Mais j’arrête de me prendre pour un critique de cinema et j’en viens à mon propos. De son propre aveu et avec un poil de cynisme a-quoi-boniste, l’héroïne en question collectionne les talents inutiles, comme par exemple le numéro 66, sa souplesse, lui permet de pouvoir faire le pont. Ce qui n’a rien à voir avec un jour férié.

Talents inutiles: ce pour quoi nous sommes doués mais que nous n'aimons pas faire, ou qui nous coincent dans ce que nous ne voulons pas faire

Jusqu’ici ce talent ne l’a amenée qu’à développer le talent N°12 : la pole dance, qui l’a amenée à devenir go-go danseuse dans un bouge mal famé. Ce qui visiblement la ravit pas particulièrement, au point qu’elle lansquine des lampions sur scène, et les mirettes humides de spleen, ça plaît moyen à son employeur car les RH des bouges veulent de l’employé engagé qui ne pourrit pas l’ambiance. Bref, traduisons en termes d’employabilité: un vrai talent pour son job, mais complètement démotivée, ce qui la rend incompétente. Et on la comprend: comment être impliqué(e) quand on déteste ce qu’on fait? 

L'inappétence rend le travail démotivant et peu porteur de sens, même quand on est doué(e) pour 

Inappétence et zombification de boulot

Comme pour Cherry Darling bien à l’étroit dans sa non vocation de go-go danseuse, vos talents peuvent aussi vous sembler parfaitement inutiles justement parce qu’ils vous collent dans des cases qui laissent peu de place à l’expression de vos aspirations et répondent davantage aux préjugés, à ce que le monde, la société et l’Oncle Alfred attendent de vous.

Les talents inutiles peuvent aussi être cela : des choses que vous faites bien et que vous n’aimez pas, ou peu, ou pas assez, qui ne vous amènent pas toujours où vous voulez aller, qui peuvent vous coincer dans ce que vous ne voulez pas être, au risque de passer à côté de vous-mêmes. Bref, ce sont les inappétences dans lesquelles vous vous retrouvez pris au piège et qui vident le travail de sens et d’intérêt, au risque de finir zombifié:

le management biohasardeux et les zombies de travail

Pourtant, si Cherry Darling avait fait un bilan de compétences, en guise de reconversion inspirante, on lui aurait sans doute suggéré de devenir strip-teaseuse, vu sa souplesse et ses compétences de pole-danseuse.

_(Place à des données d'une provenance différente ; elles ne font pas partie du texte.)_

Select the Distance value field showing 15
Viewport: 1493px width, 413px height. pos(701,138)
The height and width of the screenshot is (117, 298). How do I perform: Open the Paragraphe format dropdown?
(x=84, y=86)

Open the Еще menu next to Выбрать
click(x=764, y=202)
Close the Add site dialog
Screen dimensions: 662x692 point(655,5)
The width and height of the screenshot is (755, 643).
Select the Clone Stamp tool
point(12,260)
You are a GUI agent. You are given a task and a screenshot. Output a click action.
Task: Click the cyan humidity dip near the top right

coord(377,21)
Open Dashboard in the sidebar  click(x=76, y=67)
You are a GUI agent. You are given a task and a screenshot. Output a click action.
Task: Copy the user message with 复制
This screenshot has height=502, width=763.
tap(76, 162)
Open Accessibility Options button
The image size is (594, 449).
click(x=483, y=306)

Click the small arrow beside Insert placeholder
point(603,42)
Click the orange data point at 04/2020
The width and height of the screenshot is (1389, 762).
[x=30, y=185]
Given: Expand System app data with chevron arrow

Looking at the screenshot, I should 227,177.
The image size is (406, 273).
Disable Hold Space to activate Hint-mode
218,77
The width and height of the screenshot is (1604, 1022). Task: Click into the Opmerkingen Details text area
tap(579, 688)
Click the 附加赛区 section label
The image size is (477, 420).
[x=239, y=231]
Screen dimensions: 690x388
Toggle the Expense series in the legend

Soit un peu plus de la même chose, juste légèrement différemment, plutôt que d’imaginer une utilisation intéressante et inattendue de ses talents, ou plutôt que de s’intéresser à ces appétences. Au risque de finir zombie de boulot, trimant en mode décérébré, car:

L'inappétence rend le travail inepte, le travailleur inapte 

De la compétence à l’appétence

Et nul besoin d’avoir un bullshit job, un job de merde ou de danser dans un bouge mal famé pour se sentir piégé(e) dans le manque de sens et l’inappétence: ça peut concerner n’importe quel boulot, pour peu que vous n’ayez pas de goût suffisant pour.  Ainsi dans une vie professionnelle antérieure, mon aisance naturelle en anglais et la maîtrise de la langue m’ont menée tout droit à devenir prof de Prépa où je me suis fait tartir à cent sous de l’heure. Car j’aimais l’anglais – Ah, Melville ! – j’aimais les élèves, mais je n’aimais ni le Globish ni l’enseignement.

Or nul n’est condamné à l’obligation de faire quelque chose juste parce qu’on est bon dedans. La logique compétences à ses limites, vous pouvez aussi explorer ce que vous avez envie de faire et mettre de côté ce que vous n’aimez pas faire. C’est l’accès direct au plaisir de travailler. Et si ça nécessite un peu de job crafting (pour exprimer vos appétences à votre N+1, lui faire des demandes spécifiques, déléguer, manager par les appétences etc.) vous savez où me trouver !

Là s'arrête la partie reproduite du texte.